My Imaginary Friend

I recently traveled to to Princeton,  NJ for a friend’s wedding. This is news in itself considering I haven’t been to a wedding ceremony since the marriage of 2 lesbian friends in Fallbrook some 20 years ago. I normally skip it and go straight to the reception. This time was different as this was one of my very good friends getting married, someone I never thought this would happen to.

Long story short, the ceremony was extremely godly, old fashioned and quite frankly it’s ridiculous that people in this day and age believe in this shit. I closed my ears at the part where a passage was read out saying the woman must obey her husband blah blah blah. So I decided that I needed to adopt an imaginary friend, which as an adult is quite a dangerous thing to do. Why? Well, if you have an imaginary friend they call you crazy, if lots of people have the same imaginary friend, they call it a religion.
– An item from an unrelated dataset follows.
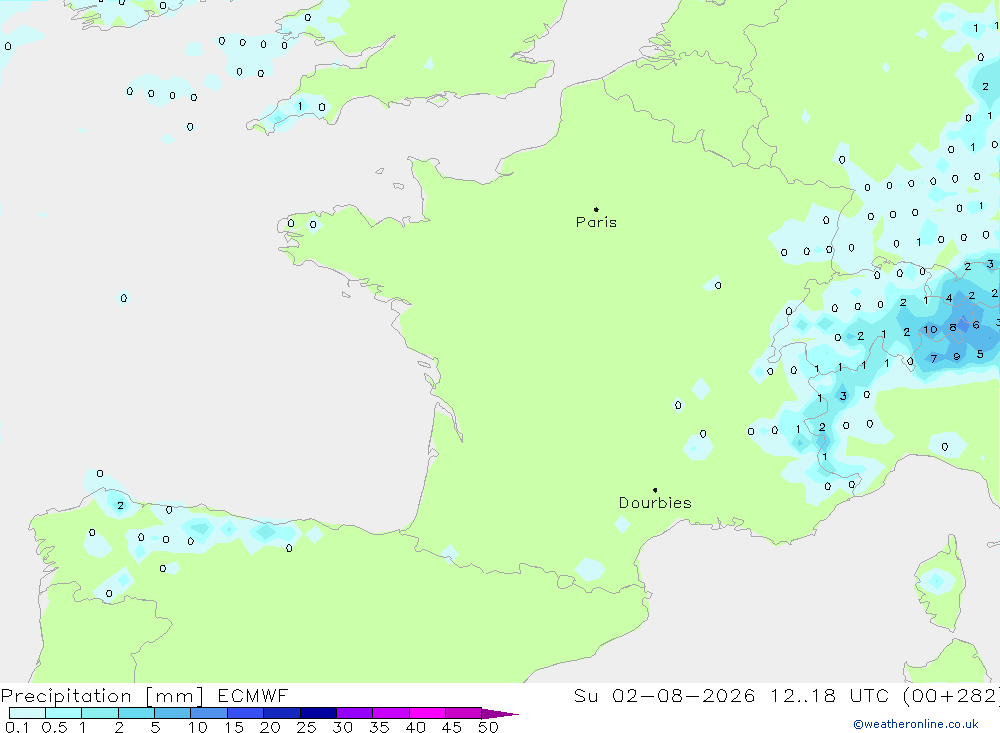Select the Paris city label

[596, 222]
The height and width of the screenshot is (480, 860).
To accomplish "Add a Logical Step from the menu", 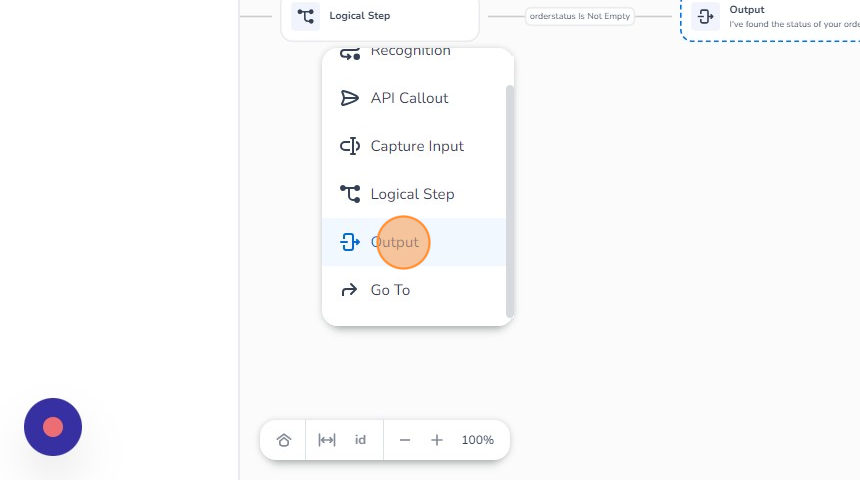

My new imaginary friend is called Kenneth, I call him Ken for short. Ken doesn’t have any miraculous skills, for instance he can’t walk on water. He can water ski though, but only if towed by a boat and only when the upward force of the water on the ski is equal to the downward force of gravity, at which point Ken can effectively stay afloat. If the boat stops, Ken sinks. They call this fundamental physics or more commonly science.

Ken can’t turn water into wine either and believe me in my mind he has tried. Ken can, however, make a freaking bitchin’ smoothy by using a device known as a blender, invented by Stephen Poplawski in 1922. Ken simply throws different types of solids and liquids into the blender and spinning blades mix it all up.

Ken tries to stay healthy and feels he can eat anything in moderation. This is contrary to what most other people’s imaginary friend believes, who expressly forbids eating rabbit, shellfish, pork, weasels, scavengers, reptiles, and owls. Deep fried owl & chips is one of Ken’s favorites.

Ken keeps his hair short as he feels long hair is dangerous while ziplining and would cost him a fortune in conditioner. He also prefers pants and shirts as he feels white robes would constantly require laundering and folks may think he is wearing a dress.

Ken doesn’t burn bulls at the altar as a sacrifice to create a pleasing odor for the Lord because he likes his neighbors. Instead Ken invites them over for smaller pieces of cow, shaped in patties and lightly cooked on a barbecue. The same neighbor insists on working on the Sabbath, Exodus 35:2 clearly states he should be put to death. Ken has thought about killing him but would prefer to keep him as a friend.

Ken is a cool imaginary friend because he isn’t a hypocrite.